For us, the last pages of the Old Testament prophets and the New Testament announcement of a newborn King are only a page apart, so it’s easy for us to forget that for the people of Israel in Jesus’ time, it had been a 400-year wait.

Right on Time

Of course, they weren’t the first of God’s people to wait. Along with the slaves in Egypt, waiting for their deliverance, the Bible also tells us of Abraham and Sarah. God had promised them a son, an heir. They waited for a few years—many years, really—but then looked at their fading likelihood of parenthood and decided to help God save face. They figured there was no possible way He could actually keep His promise, so they tried to twist their idea of His plan into reality, inserting Sarai’s servant Hagar into their story. But Ishmael wasn’t the promised son.

The promised son wouldn’t come on Abraham and Sarah’s terms. His story wouldn’t be the way they would have written it if they could.

So they waited several more years, until the biological possibility of pregnancy was well past gone. And right on time, Isaac was born. Just like God had promised.

Not Always What We Expect

Like Abraham and Sarah and the slaves in Egypt, Israel waited. For a very long time.

Years upon years came and went. Rulers rose and fell, and Israel came under Roman rule. Like the four hundred years in Egypt, the Israelites endured four hundred years of silence. Waiting. With so many questions.

And right on time, just like God had promised, a Baby came.

This wasn’t what they had expected or asked for. They were looking for a conquering king to ward off Roman rulers. But that relief would only have been temporary–as it had been in all the centuries past.

Instead, God brought forever salvation from eternal misery.

They would still be under Roman rule for awhile, but they could be free of sin’s hold, of slavery to the sacrificial system, of the deepest and darkest kind of bondage. This was so much better than they had dared hope, but it wasn’t what they expected.

God did what He said He would do.
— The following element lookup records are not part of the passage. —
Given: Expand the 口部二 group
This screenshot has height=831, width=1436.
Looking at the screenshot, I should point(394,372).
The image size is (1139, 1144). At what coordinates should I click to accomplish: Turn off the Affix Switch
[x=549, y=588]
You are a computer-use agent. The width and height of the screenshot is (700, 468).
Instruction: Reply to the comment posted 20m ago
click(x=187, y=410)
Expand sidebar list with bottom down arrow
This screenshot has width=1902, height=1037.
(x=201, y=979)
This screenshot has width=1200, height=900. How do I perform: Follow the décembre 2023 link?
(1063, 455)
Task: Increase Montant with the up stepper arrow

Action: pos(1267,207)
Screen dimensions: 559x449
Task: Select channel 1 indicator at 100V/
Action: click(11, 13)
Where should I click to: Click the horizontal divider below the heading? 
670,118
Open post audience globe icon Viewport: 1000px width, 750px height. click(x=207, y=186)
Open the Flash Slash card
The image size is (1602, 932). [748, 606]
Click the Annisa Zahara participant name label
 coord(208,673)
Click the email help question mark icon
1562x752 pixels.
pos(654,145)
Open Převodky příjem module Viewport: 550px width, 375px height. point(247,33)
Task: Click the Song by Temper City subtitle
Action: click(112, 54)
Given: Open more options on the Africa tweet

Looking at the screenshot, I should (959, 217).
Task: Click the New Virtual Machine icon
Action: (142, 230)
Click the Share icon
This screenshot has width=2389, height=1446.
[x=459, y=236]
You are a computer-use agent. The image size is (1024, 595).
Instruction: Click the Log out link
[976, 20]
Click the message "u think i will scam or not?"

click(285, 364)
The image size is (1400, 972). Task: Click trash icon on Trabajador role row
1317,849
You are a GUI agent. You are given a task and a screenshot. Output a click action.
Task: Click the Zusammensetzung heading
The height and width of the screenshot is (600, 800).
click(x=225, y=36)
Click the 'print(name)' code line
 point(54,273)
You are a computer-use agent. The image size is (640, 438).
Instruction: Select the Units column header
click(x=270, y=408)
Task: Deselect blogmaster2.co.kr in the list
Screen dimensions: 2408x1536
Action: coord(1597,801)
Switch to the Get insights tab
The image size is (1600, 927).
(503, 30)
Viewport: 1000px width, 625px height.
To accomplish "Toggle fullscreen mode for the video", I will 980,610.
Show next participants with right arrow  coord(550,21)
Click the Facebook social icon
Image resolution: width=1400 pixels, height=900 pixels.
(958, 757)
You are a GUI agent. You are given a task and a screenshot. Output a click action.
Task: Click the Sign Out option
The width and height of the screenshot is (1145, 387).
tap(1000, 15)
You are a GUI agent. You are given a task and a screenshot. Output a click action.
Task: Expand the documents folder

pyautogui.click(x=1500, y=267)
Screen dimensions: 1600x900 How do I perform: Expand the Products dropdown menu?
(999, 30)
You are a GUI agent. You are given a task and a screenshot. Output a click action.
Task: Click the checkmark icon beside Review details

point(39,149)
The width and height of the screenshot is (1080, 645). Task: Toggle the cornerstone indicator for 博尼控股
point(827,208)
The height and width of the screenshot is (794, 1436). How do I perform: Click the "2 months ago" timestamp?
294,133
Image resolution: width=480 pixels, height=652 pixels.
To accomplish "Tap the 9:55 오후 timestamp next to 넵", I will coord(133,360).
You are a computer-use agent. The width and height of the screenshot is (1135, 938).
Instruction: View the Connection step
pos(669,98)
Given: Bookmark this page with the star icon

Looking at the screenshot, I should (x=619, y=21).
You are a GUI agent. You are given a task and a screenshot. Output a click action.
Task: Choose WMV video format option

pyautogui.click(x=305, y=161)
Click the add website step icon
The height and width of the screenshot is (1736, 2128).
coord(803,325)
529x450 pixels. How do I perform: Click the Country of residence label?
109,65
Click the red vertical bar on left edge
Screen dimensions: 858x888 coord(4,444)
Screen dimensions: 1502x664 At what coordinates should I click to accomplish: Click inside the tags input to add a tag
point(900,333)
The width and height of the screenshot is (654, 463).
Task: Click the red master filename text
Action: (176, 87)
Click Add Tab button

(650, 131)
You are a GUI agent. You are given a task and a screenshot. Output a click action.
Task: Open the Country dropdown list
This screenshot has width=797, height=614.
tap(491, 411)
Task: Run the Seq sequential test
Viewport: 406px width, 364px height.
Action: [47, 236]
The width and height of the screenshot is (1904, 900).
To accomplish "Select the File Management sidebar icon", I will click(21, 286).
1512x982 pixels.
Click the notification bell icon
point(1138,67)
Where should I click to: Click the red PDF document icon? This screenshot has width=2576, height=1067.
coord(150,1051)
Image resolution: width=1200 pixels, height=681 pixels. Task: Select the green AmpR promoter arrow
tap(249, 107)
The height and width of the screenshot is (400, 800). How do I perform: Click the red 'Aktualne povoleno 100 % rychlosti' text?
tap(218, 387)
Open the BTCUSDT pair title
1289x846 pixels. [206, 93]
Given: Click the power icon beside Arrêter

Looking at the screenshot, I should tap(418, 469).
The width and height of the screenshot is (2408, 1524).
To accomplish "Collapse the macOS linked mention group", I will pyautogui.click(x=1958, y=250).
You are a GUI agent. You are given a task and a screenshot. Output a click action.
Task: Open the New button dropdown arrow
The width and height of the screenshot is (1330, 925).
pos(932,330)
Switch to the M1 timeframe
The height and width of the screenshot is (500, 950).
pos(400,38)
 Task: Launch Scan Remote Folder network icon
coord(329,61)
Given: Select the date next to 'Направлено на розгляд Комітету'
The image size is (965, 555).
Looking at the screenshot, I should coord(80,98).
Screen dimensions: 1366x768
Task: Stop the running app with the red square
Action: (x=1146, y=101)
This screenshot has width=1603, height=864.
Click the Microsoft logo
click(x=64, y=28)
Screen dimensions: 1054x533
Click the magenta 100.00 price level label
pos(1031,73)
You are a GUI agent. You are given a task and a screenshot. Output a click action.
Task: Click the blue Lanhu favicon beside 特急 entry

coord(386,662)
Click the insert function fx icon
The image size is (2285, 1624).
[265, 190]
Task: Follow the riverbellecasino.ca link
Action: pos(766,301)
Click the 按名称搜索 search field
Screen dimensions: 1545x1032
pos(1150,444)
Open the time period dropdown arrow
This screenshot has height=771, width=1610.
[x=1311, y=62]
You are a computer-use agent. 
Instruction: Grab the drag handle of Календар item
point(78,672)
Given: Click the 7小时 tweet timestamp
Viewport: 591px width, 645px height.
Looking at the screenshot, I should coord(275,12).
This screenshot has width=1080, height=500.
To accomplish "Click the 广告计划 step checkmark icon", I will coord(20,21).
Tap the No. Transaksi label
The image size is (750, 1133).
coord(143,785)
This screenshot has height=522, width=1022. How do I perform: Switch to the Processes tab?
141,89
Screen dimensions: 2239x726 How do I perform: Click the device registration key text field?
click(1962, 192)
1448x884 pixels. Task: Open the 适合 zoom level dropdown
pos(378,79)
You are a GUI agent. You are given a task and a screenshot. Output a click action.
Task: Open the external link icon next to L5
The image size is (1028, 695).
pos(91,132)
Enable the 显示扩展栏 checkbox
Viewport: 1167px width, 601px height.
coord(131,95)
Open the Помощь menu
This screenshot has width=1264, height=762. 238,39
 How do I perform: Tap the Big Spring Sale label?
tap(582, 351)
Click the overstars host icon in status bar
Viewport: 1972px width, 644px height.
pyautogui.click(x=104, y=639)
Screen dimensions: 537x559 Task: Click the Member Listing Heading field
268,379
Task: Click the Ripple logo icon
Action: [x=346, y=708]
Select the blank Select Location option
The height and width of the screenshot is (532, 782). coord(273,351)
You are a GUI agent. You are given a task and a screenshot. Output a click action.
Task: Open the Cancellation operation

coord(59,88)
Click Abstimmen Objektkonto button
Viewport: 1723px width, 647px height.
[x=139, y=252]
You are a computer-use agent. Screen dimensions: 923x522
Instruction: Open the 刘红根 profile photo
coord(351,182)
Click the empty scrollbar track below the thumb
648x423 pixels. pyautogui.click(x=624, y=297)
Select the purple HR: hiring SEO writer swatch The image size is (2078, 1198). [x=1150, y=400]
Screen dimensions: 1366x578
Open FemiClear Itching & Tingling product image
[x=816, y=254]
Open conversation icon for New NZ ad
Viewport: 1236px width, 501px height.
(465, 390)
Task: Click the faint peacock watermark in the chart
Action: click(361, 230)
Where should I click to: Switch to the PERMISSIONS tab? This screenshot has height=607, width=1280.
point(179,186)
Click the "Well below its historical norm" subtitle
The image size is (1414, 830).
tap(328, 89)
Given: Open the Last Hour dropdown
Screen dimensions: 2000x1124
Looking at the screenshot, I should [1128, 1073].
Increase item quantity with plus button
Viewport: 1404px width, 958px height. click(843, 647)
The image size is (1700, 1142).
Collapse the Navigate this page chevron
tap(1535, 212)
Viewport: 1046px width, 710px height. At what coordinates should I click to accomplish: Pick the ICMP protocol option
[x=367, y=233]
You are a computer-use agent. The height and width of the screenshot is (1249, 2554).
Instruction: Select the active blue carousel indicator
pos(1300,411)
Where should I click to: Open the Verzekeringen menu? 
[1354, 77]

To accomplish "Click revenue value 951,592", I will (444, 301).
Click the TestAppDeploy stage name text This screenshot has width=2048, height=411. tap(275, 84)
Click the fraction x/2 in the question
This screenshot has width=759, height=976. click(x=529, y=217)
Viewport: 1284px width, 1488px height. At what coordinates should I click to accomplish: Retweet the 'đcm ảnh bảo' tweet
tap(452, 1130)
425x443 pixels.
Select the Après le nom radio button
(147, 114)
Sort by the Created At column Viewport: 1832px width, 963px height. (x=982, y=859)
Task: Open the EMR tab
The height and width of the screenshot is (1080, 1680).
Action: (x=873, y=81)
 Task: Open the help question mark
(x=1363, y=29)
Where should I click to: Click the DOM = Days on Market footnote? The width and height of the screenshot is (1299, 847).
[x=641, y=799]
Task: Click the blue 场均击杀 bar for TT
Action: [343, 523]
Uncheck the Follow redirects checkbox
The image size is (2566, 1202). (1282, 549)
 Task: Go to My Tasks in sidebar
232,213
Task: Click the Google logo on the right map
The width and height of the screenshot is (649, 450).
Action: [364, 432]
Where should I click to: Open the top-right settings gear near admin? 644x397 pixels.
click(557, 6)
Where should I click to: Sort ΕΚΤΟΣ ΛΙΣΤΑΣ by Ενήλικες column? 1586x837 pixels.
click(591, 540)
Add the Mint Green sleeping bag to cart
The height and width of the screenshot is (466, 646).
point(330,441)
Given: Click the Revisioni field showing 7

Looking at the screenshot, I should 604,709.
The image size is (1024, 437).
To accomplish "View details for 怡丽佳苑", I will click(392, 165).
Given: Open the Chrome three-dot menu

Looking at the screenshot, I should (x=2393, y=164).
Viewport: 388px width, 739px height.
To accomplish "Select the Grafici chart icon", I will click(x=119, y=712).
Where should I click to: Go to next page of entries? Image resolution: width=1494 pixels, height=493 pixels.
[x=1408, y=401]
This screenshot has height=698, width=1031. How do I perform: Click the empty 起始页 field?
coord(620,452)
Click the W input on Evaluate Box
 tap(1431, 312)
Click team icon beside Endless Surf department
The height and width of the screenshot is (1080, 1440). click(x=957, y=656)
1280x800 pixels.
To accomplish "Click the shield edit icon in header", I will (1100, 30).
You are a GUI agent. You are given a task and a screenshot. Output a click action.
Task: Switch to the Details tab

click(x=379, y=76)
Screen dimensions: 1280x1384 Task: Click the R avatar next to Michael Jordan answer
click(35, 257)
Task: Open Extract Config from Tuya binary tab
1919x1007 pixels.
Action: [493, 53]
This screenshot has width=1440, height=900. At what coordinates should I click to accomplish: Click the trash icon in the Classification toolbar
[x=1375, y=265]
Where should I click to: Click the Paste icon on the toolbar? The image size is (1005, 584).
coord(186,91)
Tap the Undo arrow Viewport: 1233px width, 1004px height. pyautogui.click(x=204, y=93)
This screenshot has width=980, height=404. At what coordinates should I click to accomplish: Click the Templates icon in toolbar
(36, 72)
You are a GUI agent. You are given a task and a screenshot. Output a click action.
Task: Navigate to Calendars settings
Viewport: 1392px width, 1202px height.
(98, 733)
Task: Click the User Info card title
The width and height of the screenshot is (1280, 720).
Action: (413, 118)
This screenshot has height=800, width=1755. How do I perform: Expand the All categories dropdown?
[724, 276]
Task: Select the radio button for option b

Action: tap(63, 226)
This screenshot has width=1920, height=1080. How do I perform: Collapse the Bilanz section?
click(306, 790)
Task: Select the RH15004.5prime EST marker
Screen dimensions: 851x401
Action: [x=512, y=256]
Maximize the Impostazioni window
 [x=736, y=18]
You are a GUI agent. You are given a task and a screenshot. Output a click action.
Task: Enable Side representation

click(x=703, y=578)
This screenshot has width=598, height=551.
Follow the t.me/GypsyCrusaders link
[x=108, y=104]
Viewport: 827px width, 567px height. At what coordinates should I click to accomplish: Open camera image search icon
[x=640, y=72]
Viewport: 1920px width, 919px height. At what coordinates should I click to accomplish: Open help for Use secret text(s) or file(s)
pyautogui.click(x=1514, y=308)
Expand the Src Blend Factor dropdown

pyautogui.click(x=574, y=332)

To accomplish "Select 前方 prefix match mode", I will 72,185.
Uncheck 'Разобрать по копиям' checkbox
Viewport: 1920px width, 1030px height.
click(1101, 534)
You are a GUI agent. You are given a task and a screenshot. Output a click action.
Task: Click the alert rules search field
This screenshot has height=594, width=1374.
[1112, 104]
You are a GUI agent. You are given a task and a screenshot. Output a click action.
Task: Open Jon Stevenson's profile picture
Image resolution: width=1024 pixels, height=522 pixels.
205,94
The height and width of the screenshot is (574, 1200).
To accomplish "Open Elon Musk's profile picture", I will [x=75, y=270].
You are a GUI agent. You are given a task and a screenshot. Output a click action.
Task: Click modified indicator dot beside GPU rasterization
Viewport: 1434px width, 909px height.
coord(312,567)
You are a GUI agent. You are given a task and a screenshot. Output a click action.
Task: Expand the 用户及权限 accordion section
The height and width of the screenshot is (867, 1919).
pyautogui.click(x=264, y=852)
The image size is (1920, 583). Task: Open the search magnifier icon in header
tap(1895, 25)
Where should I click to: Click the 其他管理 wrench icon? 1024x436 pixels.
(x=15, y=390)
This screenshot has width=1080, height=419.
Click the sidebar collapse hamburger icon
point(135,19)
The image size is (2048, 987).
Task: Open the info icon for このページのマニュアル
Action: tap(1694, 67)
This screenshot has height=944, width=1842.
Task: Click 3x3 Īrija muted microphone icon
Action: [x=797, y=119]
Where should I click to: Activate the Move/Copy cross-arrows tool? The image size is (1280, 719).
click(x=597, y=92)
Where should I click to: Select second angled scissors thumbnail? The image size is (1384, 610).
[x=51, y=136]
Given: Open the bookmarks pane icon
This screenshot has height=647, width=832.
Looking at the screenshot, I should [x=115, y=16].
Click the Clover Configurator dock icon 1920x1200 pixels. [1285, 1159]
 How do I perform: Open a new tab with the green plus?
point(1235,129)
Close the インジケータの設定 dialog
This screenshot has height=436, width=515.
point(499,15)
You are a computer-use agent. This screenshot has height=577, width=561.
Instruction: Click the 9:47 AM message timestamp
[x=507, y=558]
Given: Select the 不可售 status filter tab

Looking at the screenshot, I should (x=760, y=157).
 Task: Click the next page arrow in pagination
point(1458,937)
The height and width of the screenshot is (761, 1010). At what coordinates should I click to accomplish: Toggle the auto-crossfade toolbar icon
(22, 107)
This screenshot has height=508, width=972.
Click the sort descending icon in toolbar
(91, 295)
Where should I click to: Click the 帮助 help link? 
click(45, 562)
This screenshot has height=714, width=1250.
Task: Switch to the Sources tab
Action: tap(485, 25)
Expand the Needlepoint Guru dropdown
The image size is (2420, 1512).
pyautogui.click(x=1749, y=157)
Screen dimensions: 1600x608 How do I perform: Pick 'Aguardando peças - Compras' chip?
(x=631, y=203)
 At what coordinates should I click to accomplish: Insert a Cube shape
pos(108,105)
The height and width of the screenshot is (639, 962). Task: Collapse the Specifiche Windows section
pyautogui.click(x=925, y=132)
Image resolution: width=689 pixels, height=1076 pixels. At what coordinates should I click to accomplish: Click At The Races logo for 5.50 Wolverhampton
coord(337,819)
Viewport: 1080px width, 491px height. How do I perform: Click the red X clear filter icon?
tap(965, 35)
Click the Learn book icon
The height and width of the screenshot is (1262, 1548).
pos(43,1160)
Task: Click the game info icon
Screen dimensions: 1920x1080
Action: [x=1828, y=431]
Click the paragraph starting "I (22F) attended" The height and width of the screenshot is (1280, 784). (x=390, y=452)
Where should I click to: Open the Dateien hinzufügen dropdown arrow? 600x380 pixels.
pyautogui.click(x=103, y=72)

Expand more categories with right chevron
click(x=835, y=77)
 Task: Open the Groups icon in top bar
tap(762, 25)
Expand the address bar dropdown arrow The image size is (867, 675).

He sent the promised Savior—His own Son—a much greater Gift than we could have ever imagined. At exactly the right time.

Always

They are still waiting for that travel date. Still waiting for when they can hold her and talk to her and watch her play.

God always keeps His promises—to work out everything that happens to us for our good (Romans 8:28), to do the things He says He will do (Joshua 23:14), to set the lonely in families (Psalm 68:6). It never happens the way we would have written it, or on our timetable. As His plan unfolds, it probably won’t be the way we expected it, and maybe not even what we had asked for.

But He always keeps His promises. And they are always so much better than we could have guessed.